HUD Approves Maryland's $40 Million Emergency Home Loan Program


Maryland is ready to take applications immediately

WASHINGTON — U.S. Department of Housing and Urban Development (HUD) Secretary Shaun Donovan on Friday approved the State of Maryland’s bid to administer HUD’s Emergency Homeowner Loan Program (EHLP), a bridge loan program designed to help unemployed families pay their mortgages. HUD determined Maryland’s Department of Housing and Community Development’s mortgage bridge loan program is “substantially similar” to HUD’s program, thereby allowing the State to begin implementing the program itself.

Late last year, HUD awarded $1 billion to 32 states and Puerto Rico, including $40 million to the State of Maryland, to provide emergency assistance to homeowners at risk of foreclosure due to a substantial reduction in income brought on by layoff, underemployment, or a medical condition. With today’s approval, Maryland will begin to take applications immediately. Interested homeowners should call the Maryland HOPE Hotline at 877-462-7555 to find a housing counselor near them for free counseling and assistance.

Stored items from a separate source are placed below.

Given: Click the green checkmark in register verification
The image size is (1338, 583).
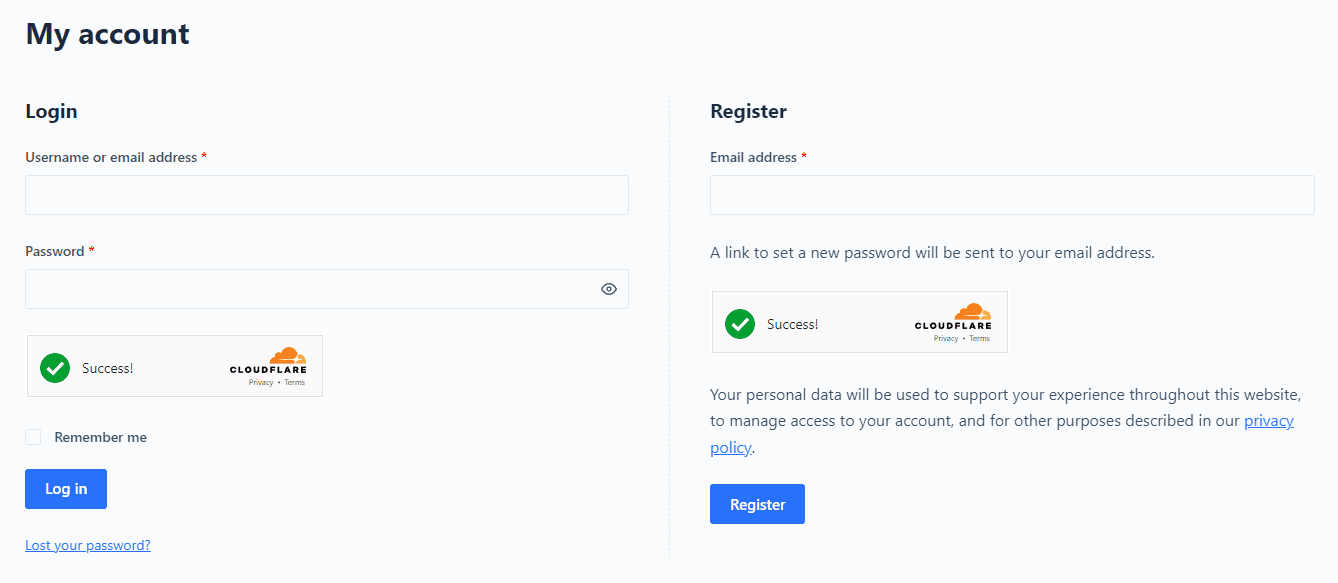Looking at the screenshot, I should (x=740, y=324).
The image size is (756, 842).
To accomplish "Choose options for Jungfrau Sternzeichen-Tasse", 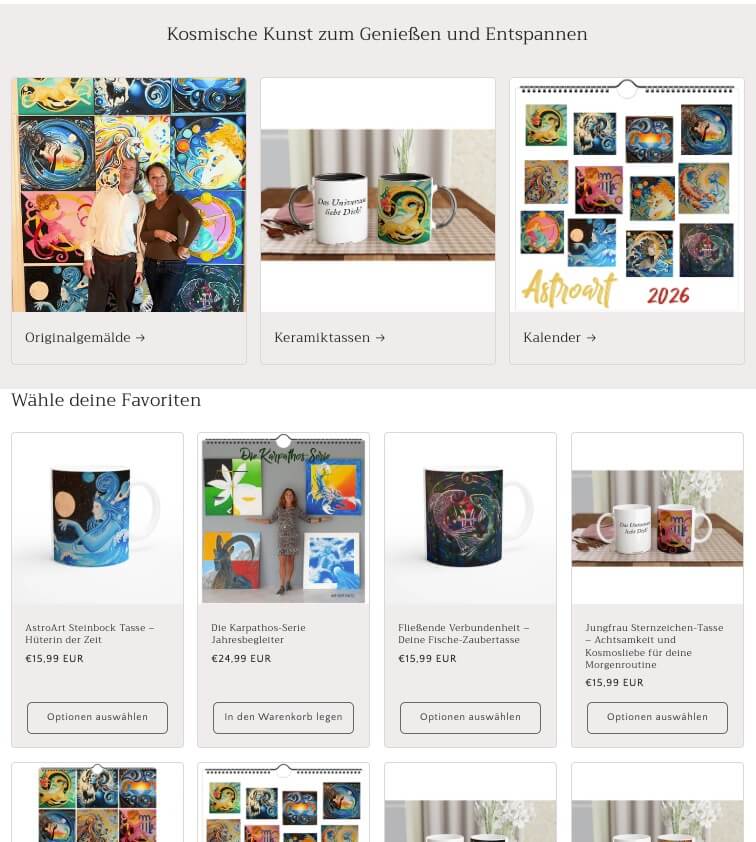I will [x=657, y=717].
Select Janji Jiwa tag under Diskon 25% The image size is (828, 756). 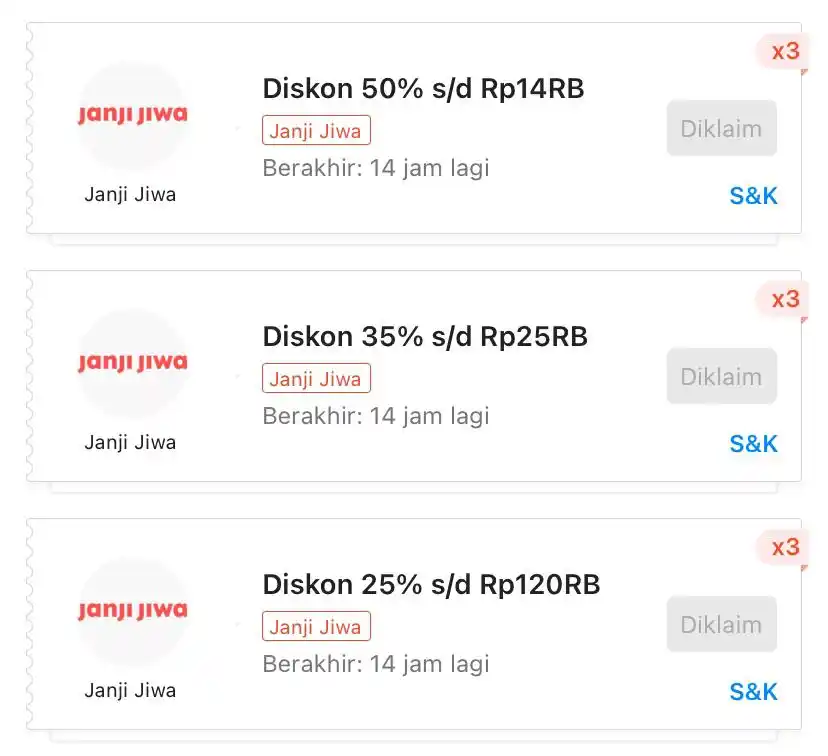click(x=316, y=627)
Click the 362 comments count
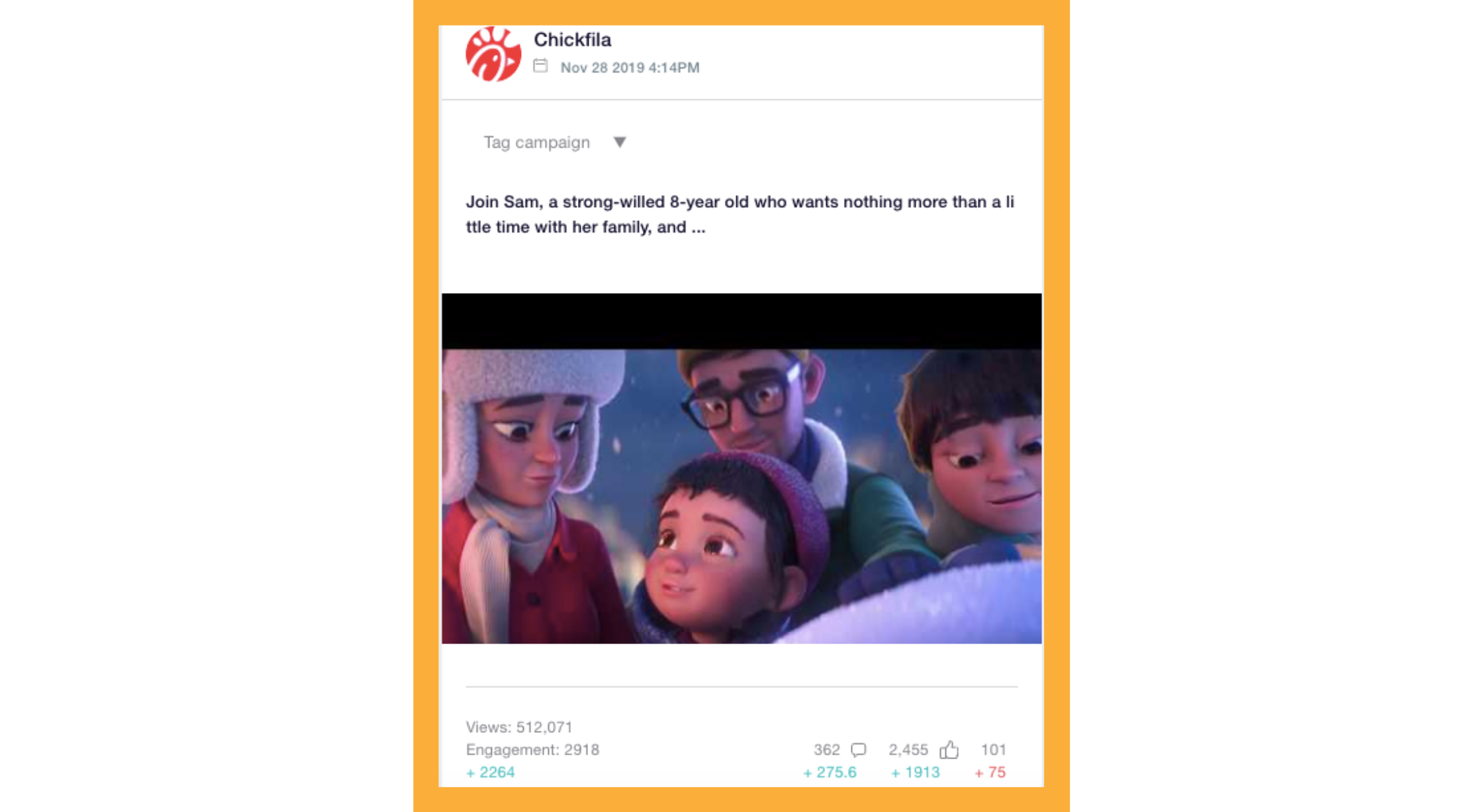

EHLP was created by the Dodd-Frank Wall Street Reform and Consumer Protection Act. The law authorized HUD’s Secretary to allow funds to be administered by states that have an existing program that provides substantially similar assistance to homeowners. HUD found Maryland is administering an equivalent program and the grant funds may be used for reasonable administrative costs and to provide EHLP loans to homeowners in the state.

HUD’s Emergency Home Loan Program will work through a variety of state and non-profit entities and will offer a declining balance, deferred payment “bridge loan” (zero percent interest, non-recourse, subordinate loan) for up to $50,000 to assist eligible borrowers with payments on their mortgage principal, interest, mortgage insurance, taxes and hazard insurance for up to 24 months.

Under the program, eligible borrowers must:

— Be at least three months delinquent in their payments and have a reasonable likelihood of being able to resume repayment of their mortgage payments and related housing expenses within two years;

— Have a mortgage property that is the principal residence of the borrower, and eligible borrowers may not own a second home; and

— Demonstrate a good payment record prior to the event that produced the reduction of income.

HUD determined that 27 states will use the delegated approach to program administration. Under this approach, HUD will delegate key program administration functions to an experienced and highly regarded national network of affiliated housing counseling agencies. Under the program, nonprofit housing counselors who are part of the National Foreclosure Mitigation Counseling Program administered by NeighborWorks® America will coordinate intake counseling, document preparation and outreach functions. HUD will also use it delegation authority to contract with an experienced entity to provide loan servicing and fiscal control functions such as collecting payments from homeowners, distributing payments to servicers, and managing loan balances.

HUD will announce additional details and program specifics for the delegated approach states when NeighborWorks® America launches the program in the coming weeks.